▸ SUPPLIED PASSAGE:
+ + + + +
John Reeve (1958-61, 1966)

Taste goes by many names: intuition, conviction, self-trust, aesthetics. Roughly, it is the ability to make judgements about aesthetic value; to be able to tell the difference between what is and is not beautiful to you.

It turns out that the same ‘good taste’ that applies to food, art, or media can also help find what is meaningful and worthwhile to spend our lives on.

This is largely because taste operates in two distinct and almost opposite modes:

  1. Type I taste: Exploratory taste that surfaces new forms of beauty you otherwise may not have considered;
  2. Type II taste: Conviction that drives you to sufficiently go deep on what you already find to be beautiful.

The two both need to coexist to find the right balance between exploring more options and sufficiently going deep on promising ones.

If we look to deeply creative pursuits like writing and mathematics, we find many case studies where that exploratory form of taste — specifically the pursuit of beauty — helped to create a deeper sort of attention that revealed a deeper, more fundamental understanding of the underlying medium that gave them an edge.
+ + + + +
▸ DATA FOR THIS EXERCISE:
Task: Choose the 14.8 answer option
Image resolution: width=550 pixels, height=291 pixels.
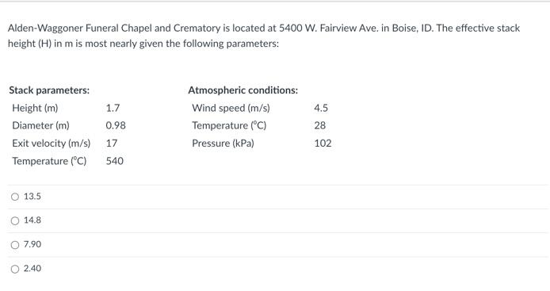Action: pyautogui.click(x=15, y=220)
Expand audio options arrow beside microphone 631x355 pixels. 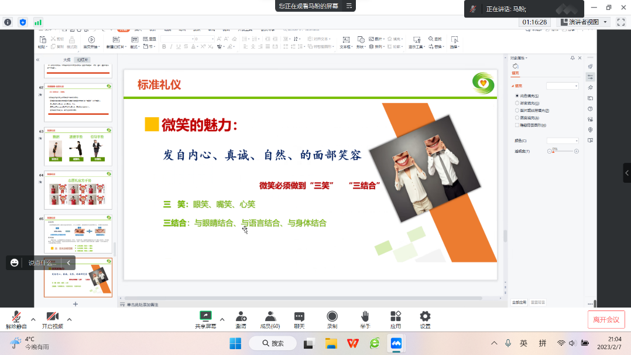click(x=33, y=319)
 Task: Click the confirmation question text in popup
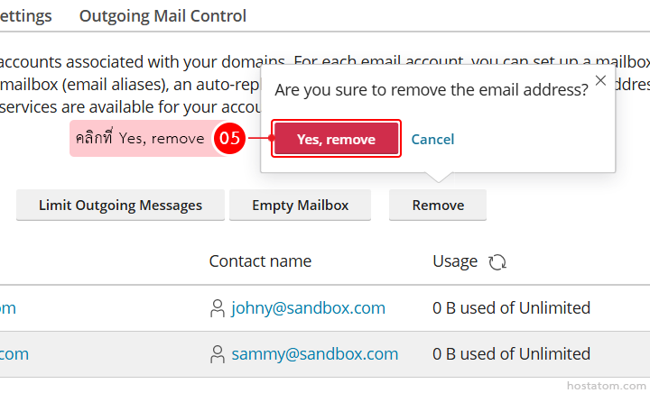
+ + + + +
▸ COMPLETE THE FOLLOWING:
- a) List the other names that the passage on taste says taste goes by.
- b) Report only how many lines of the listing contain the word "Task".
The passage on taste has no connection to the listing.

▸ EXPECTED RESULTS:
- a) intuition, conviction, self-trust, aesthetics

- b) 2